提言書の内容は次の10項目です(カッコ内は補足)。

1.    水際対策の徹底
(検疫や健康監視の体制強化、湖北省についての入管法5条に基づく入国拒否措置の迅速かつ機動的運用)
2.    国内の医療提供体制の整備
(新型インフル当時に設置した発熱外来のような仕組みなど)
3.    検査体制の整備と検査キットの開発
(迅速な検査キット開発に向けた官民一体での取り組み推進など)
4.    帰国された方々や在日中国人の方々への適切な対応、希望者の全員帰国
5.    ワクチンや治療薬の開発促進等
6.    感染予防、迅速かつ的確な情報提供、リスクコミュニケーションの徹底
(正確な情報の迅速な発信、十分なコールセンター設置による不安の解消など)
7.    旅館等中小企業対策
(キャンセルが相次ぐ観光業をはじめ、中小企業向けの緊急資金繰り対策など)
8.   感染症対策の政府内の体制整備
(官房副長官補の元に置かれている感染症対策部局の統合・格上げなど)
9.    感染症対策の強化
10.  国際連携のさらなる強化

党としても、政府に対し、今後のさらなる変化を見据えながら、緊急度に応じて順次、早急に具体化していくことを求めて参ります。

インバウンドへの悪影響についての対策

提言の7で中小企業対策を求めていますが、今後は、経済への悪影響を最小限に食い止めねばなりません。

近年、絶好調のインバウンドに支えられてきた大阪でも、今回の影響は目にはっきり見えてきています。
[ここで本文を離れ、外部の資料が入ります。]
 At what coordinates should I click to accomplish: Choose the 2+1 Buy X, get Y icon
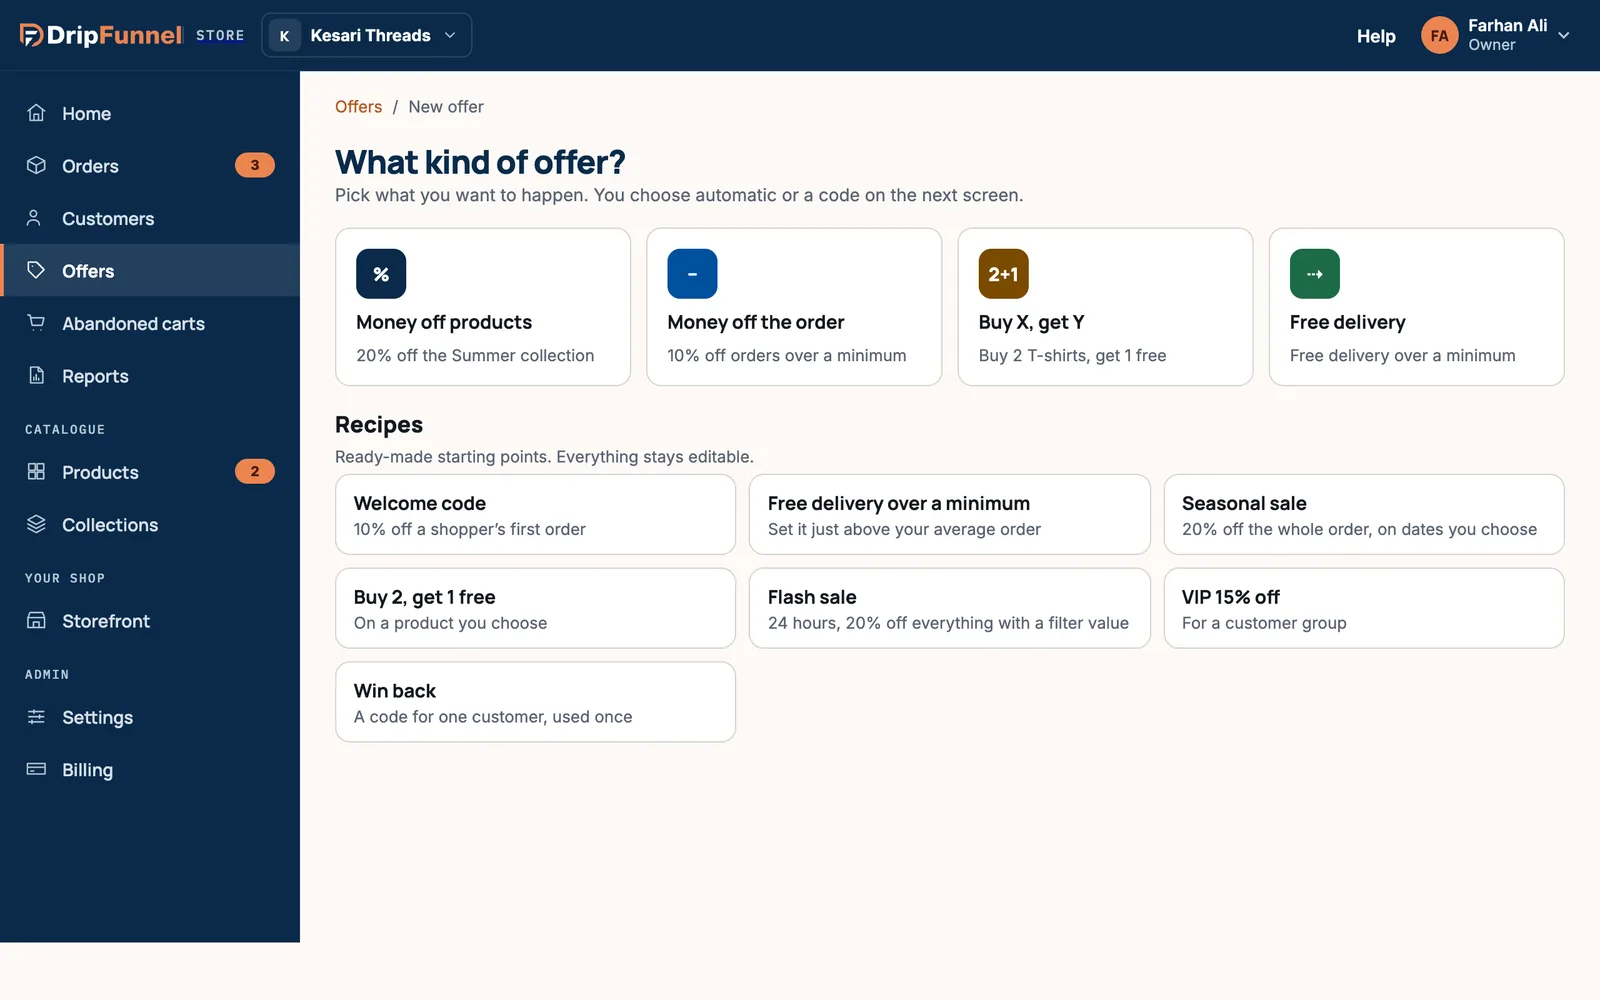point(1003,274)
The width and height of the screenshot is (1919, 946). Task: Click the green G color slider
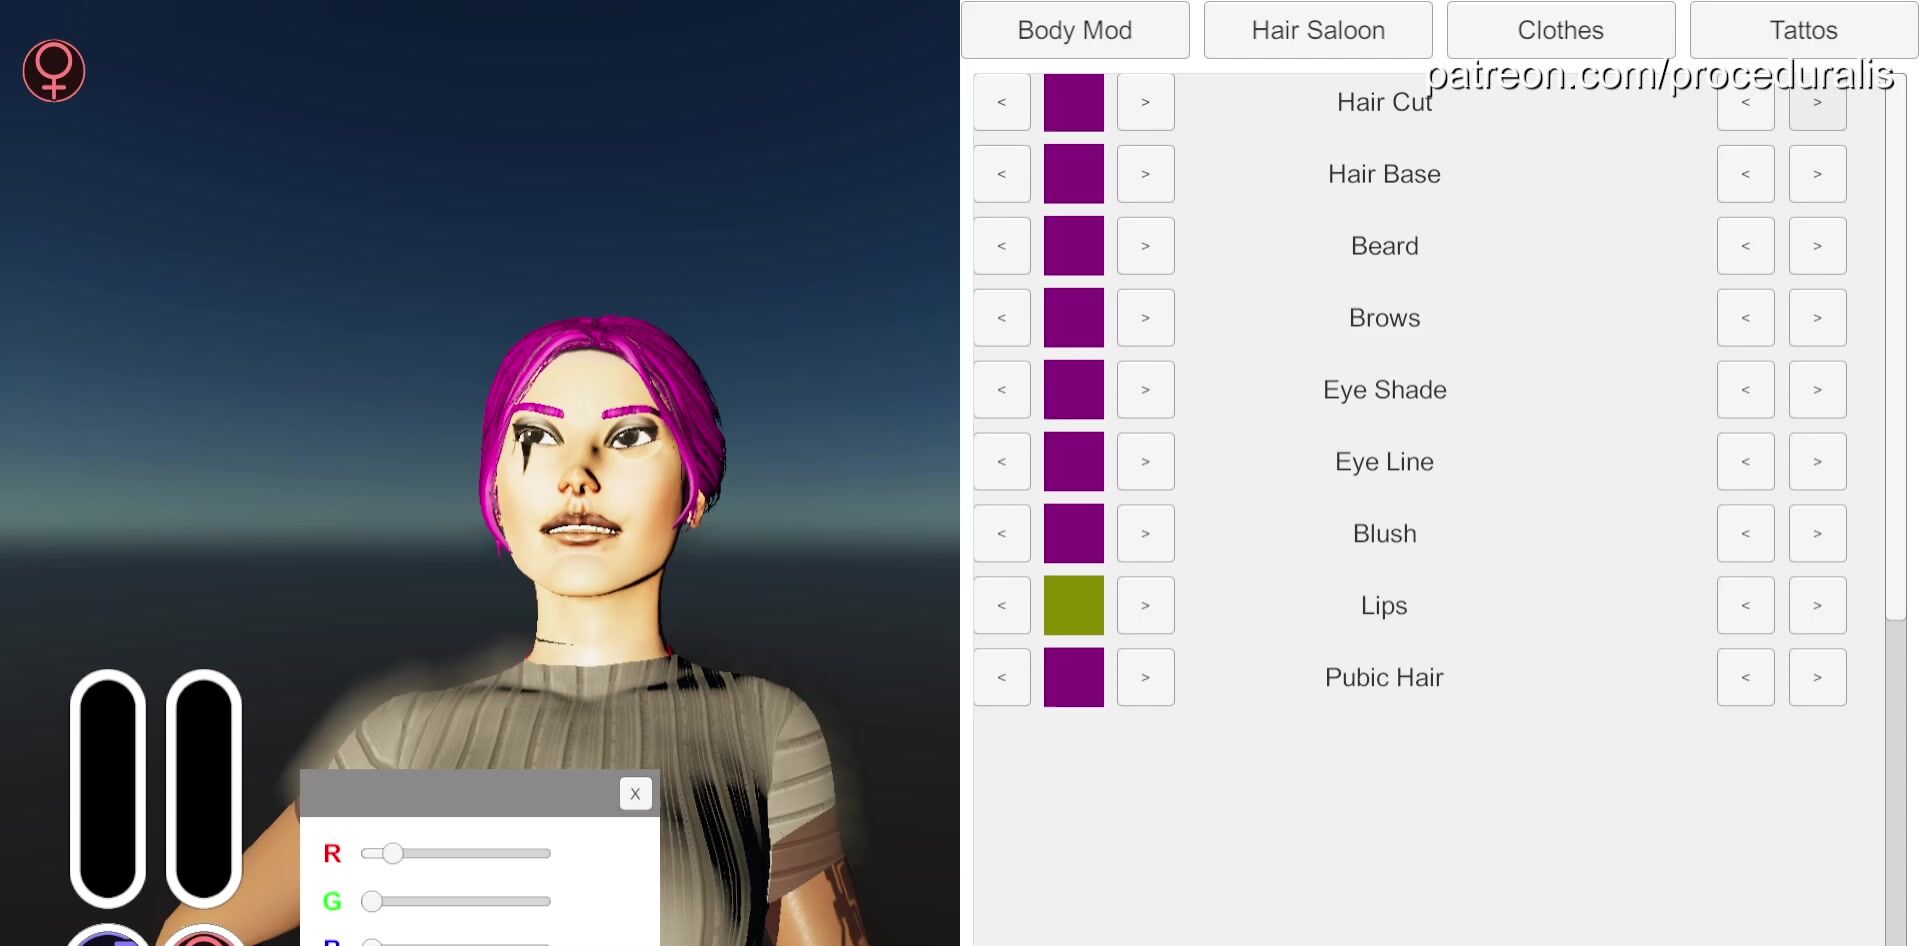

先週の日曜日(2月2日)お昼頃のなんばに立ち寄ると、人混みでいっぱいだった高島屋前交差点もガラガラ(写真)。黒門市場では、練り天の天ぷらやさんが「お客さんはいつもの日曜の4割くらいや」とおっしゃっていました。

中国からの観光客は、大阪に来られる外国人観光客の4割を占め、2番目に多い韓国人の倍と際立って多い存在です(※大阪観光局推計)。大阪から足を伸ばして京都に宿泊する外国人観光客の国籍をみても、中国は4年前に台湾を抜いて最多となり、2018年の時点で3割近く。この時点でも台湾の倍となっていました(※京都市観光協会調べ)。

振り返れば、大阪では2年前の9月に大型台風が直撃し、関空が一時閉鎖した際も甚大な影響が出ました。私もあの時は黒門市場を訪れて、いつもではありえない閑散とした様子を目の当たりにし、お店の方々の悲痛な訴えを拝聴し、関係機関に周知、調整をしました。

中期的にはインバウンドの多様化を

ただ、あの時は、私が知事時代に大阪の皆さんと建設に心血を注いだ第2滑走路が生きていたことで立ち直りも早かったのですが、今回の新型コロナウィルスの問題は見通しが全く立っていません。

まずは水際対策、感染拡大防止をしっかり行った上でのことですが、国内の大阪観光需要の掘り起こしも重要です。観光での消費額は、訪日外国人の4.8兆円(2019年・観光庁速報値)に対して、日本人観光客は21.6兆円(2018年・観光庁統計)と、まだまだ格段に高いのです。春休みや卒業旅行シーズンにまで響かないことを祈りますが、状況が許すのでれば、まだ大阪やUSJに来たことがない高校生や大学生の皆さん、いかがでしょうか。

一方、中長期的には、インバウンドの多様化を進めることが今回の教訓になったと思います。幸いにも大阪は2025年に万博を控え、国際的な注目度が上がっています。近年のインバウンド好調の理由は、アジアからのLCCで来られる観光客の増加でしたが、今後はヨーロッパや南米、あるいはこれまで中国に向かっていたタイなど、東南アジアからの訪日客を増やすことなど、多様な地域にもっと働きかけていくべきと考えます。

目の前の感染症対策に万全を期しつつ、景気動向にも目配りして必要な対策を果断に打っていきたいと思います。